WRITTEN REQUEST 1:
Translate this sentence from the passage about the photojournalist's travels into Spanish: "It was a little after 8 p.m. when Cahana landed in Mexico City."

━━━ DOCUMENT TEXT

Cahana left Tijuana in early January. She flew home to Quebec for a quick assignment, with plans to return to Mexico days later to continue her coverage of the migrant caravans. Cahana began her second journey on January 17, attempting to travel to Tapachula, Mexico, where a new caravan was set to take off, via Detroit, Michigan. That’s when the trouble started.
When Cahana put her American passport through the check-in machine at the Montreal airport, it printed out an image of her face with a huge X on it. Cahana approached an airport official, explaining what had happened. When Cahana told the official that she was a photojournalist heading to Mexico to cover the migrant caravan, she was taken to a back room to wait. A second official questioned Cahana about her assignment and how she made money, but eventually let her go to board her flight.
It was a little after 8 p.m. when Cahana landed in Mexico City. After telling Mexican customs officials of her plans to head to Tapachula, Cahana was taken to another back room, where she would begin 13 hours of cold, incommunicado detention.

━━━━━━
━━━ MATERIAL PROVIDED

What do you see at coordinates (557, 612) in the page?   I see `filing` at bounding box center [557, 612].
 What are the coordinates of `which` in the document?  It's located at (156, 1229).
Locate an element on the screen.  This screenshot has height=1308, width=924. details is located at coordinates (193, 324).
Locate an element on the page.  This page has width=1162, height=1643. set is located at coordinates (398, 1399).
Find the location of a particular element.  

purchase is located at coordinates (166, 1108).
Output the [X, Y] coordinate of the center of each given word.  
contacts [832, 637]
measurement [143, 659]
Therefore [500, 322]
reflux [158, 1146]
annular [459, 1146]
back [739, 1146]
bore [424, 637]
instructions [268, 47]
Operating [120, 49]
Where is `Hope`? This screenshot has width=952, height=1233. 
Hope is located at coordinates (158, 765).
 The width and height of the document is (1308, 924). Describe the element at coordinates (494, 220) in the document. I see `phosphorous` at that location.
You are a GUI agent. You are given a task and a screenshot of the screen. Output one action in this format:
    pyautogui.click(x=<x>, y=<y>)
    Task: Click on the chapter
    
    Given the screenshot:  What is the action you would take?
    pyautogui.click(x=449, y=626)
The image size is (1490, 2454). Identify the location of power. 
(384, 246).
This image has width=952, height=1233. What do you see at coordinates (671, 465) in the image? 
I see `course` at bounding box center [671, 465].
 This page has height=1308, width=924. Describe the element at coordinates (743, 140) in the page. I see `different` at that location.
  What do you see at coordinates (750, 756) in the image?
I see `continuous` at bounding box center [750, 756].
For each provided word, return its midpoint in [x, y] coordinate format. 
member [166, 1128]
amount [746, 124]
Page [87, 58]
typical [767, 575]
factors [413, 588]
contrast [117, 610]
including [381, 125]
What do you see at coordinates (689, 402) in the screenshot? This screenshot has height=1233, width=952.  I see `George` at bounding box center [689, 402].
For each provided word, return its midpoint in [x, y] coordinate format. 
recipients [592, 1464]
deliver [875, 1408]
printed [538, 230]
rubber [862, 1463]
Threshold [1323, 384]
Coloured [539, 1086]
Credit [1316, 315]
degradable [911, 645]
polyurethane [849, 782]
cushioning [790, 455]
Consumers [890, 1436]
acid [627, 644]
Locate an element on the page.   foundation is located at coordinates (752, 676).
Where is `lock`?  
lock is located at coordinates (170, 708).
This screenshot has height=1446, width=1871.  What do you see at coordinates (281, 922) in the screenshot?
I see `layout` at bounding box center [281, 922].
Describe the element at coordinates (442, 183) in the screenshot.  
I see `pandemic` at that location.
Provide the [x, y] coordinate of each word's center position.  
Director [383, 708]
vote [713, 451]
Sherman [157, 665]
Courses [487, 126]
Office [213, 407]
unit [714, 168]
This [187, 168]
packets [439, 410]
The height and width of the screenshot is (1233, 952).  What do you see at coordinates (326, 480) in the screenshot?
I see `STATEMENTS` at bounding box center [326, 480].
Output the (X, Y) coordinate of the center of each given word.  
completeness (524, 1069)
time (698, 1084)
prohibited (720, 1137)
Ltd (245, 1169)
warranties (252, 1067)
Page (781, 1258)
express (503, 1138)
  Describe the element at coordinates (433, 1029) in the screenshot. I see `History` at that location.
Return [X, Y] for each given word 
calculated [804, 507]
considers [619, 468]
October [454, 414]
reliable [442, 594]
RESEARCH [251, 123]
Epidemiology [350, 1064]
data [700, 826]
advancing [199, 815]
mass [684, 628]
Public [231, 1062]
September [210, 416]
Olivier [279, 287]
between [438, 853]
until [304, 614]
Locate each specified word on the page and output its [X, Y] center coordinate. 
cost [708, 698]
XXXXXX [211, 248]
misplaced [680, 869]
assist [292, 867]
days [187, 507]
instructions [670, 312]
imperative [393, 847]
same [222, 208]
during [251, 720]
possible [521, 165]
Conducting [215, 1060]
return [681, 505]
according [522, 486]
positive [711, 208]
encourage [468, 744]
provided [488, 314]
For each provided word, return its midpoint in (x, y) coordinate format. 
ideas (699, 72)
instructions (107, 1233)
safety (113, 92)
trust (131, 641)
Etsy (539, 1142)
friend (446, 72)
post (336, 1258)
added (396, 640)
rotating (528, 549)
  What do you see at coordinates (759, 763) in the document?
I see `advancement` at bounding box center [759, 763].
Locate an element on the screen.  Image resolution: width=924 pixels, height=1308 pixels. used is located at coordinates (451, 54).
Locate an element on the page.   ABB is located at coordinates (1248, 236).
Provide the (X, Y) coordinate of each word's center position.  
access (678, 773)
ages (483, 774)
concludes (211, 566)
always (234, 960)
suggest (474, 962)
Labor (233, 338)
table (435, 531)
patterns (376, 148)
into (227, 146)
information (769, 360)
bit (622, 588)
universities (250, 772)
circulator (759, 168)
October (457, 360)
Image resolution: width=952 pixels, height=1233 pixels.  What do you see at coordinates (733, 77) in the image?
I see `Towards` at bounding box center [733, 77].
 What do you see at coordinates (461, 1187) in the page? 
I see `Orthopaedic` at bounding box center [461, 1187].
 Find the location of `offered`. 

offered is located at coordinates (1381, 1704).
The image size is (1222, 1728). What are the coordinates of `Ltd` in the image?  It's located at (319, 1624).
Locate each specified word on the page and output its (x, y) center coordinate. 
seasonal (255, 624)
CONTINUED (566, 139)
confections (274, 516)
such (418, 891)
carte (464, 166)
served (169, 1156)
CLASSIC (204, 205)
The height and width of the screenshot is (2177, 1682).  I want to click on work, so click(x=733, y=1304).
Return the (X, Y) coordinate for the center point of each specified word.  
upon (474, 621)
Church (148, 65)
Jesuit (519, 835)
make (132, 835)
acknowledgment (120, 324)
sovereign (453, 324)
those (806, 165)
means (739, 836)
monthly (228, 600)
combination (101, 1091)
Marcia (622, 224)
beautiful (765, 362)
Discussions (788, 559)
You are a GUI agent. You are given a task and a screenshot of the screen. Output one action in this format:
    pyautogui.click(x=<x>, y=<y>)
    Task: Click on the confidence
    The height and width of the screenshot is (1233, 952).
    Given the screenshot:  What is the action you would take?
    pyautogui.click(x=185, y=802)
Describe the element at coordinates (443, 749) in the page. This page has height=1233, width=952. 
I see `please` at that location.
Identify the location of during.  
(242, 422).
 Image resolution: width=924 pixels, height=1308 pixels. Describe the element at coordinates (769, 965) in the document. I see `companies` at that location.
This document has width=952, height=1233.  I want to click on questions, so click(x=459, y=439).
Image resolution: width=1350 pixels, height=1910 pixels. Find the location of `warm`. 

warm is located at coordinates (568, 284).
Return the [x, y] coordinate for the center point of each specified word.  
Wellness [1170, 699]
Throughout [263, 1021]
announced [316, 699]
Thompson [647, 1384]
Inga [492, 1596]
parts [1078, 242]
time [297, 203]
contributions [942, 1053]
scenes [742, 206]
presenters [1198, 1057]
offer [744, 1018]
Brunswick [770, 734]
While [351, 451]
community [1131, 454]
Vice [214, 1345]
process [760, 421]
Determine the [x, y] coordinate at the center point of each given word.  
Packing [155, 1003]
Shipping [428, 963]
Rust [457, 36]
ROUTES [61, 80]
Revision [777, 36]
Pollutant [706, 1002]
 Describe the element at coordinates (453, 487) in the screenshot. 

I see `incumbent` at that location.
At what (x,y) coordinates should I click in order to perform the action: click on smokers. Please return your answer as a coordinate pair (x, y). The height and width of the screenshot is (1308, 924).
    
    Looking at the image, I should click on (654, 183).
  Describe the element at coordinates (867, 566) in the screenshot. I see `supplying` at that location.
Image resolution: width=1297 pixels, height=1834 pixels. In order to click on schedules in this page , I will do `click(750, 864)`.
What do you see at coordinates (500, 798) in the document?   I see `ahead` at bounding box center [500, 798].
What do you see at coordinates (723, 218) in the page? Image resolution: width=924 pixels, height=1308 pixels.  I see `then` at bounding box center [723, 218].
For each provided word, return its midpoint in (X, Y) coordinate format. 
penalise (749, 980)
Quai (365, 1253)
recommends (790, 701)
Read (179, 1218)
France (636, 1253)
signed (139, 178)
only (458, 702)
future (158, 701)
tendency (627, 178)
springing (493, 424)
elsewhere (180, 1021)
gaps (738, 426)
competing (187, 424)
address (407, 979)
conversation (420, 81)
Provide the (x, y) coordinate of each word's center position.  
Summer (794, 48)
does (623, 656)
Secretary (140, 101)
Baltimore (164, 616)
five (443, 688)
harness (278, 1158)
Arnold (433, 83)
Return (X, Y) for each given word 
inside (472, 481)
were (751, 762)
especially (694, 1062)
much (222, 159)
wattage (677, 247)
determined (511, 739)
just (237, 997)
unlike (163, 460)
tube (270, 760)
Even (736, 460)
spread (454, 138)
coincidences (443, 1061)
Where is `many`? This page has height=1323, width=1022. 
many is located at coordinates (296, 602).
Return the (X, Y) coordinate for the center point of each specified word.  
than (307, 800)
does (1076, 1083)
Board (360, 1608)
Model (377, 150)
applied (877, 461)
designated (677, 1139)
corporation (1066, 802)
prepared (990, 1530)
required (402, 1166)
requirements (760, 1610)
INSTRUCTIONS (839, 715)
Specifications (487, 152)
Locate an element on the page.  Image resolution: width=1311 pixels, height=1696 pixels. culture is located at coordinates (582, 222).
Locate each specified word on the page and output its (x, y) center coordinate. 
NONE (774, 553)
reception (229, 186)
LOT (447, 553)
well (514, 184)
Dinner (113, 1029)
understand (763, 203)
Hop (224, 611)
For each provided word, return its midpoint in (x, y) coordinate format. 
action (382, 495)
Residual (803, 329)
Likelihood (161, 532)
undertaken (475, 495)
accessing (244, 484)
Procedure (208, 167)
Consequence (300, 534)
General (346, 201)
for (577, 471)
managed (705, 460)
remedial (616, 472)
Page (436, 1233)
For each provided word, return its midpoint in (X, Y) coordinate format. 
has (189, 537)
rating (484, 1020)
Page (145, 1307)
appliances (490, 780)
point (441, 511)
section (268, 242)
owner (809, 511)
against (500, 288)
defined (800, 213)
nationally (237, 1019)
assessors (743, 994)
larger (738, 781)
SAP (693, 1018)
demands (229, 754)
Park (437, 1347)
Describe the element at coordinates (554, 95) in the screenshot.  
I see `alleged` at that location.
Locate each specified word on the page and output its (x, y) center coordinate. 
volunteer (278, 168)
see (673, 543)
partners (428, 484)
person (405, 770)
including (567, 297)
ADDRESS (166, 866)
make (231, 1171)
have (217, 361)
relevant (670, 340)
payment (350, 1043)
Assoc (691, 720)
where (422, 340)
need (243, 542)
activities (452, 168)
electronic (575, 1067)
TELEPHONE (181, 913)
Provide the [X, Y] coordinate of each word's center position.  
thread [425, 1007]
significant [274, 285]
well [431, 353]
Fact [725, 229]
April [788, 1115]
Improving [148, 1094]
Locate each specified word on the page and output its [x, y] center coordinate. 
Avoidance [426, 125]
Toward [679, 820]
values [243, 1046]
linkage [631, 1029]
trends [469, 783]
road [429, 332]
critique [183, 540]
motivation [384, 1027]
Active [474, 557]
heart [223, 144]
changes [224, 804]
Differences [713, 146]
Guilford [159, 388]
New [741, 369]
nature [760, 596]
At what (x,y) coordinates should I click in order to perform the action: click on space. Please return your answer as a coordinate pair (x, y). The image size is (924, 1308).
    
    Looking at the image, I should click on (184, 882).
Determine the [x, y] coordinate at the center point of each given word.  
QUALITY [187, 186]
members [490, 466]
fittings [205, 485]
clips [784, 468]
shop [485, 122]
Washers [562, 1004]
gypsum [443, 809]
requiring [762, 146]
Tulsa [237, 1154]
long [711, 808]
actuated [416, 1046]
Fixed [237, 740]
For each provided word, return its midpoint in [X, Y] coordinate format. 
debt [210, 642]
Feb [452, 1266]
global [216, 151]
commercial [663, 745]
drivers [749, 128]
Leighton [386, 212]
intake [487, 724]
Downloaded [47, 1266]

━━━━━━

WRITTEN REQUEST 2:
Rewrite the lines of the listing from the line with "Quai (365, 1253)" up to and including the line with "conversation (420, 81)", switching "France" to "Spain" and keeping everything else the same. Give only those lines.

CORRECT RESULT 1:
Eran poco más de las 8 p. m. cuando Cahana aterrizó en la Ciudad de México.

CORRECT RESULT 2:
Quai (365, 1253)
recommends (790, 701)
Read (179, 1218)
Spain (636, 1253)
signed (139, 178)
only (458, 702)
future (158, 701)
tendency (627, 178)
springing (493, 424)
elsewhere (180, 1021)
gaps (738, 426)
competing (187, 424)
address (407, 979)
conversation (420, 81)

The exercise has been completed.